-- begin Provided data --
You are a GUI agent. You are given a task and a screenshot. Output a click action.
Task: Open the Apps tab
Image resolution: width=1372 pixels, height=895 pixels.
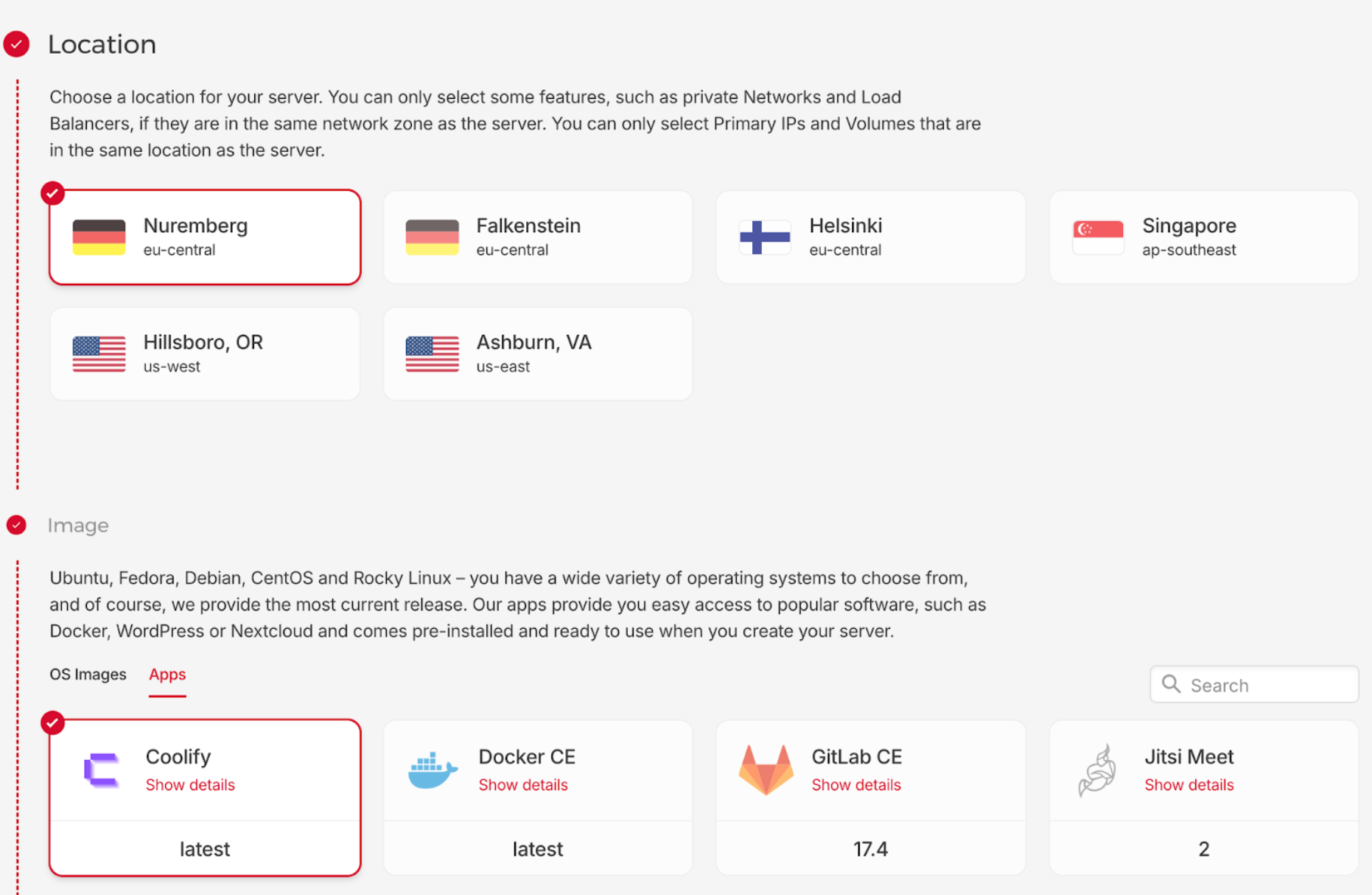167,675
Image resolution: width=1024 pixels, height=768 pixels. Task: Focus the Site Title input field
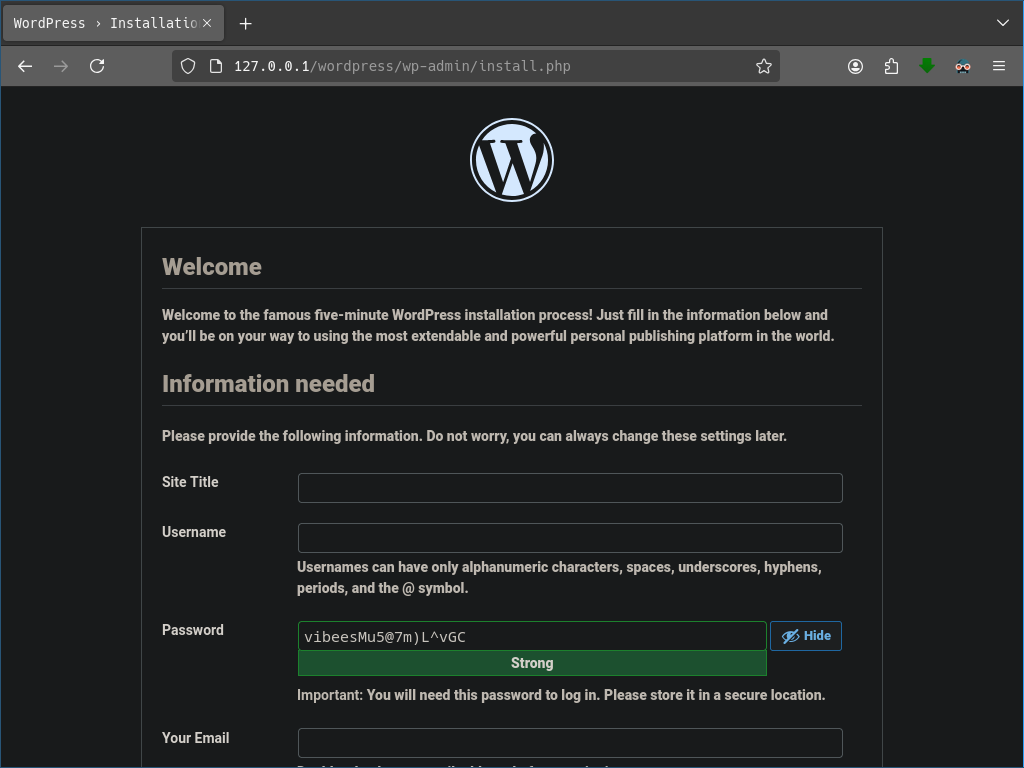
-- end Provided data --
What to work on
Arrange the lines above as a numbered list, skipping any blank lines, and leave the pictures out of your answer.

Answer to the task
1. You are a GUI agent. You are given a task and a screenshot. Output a click action.
2. Task: Open the Apps tab
3. Image resolution: width=1372 pixels, height=895 pixels.
4. 167,675
5. Image resolution: width=1024 pixels, height=768 pixels. Task: Focus the Site Title input field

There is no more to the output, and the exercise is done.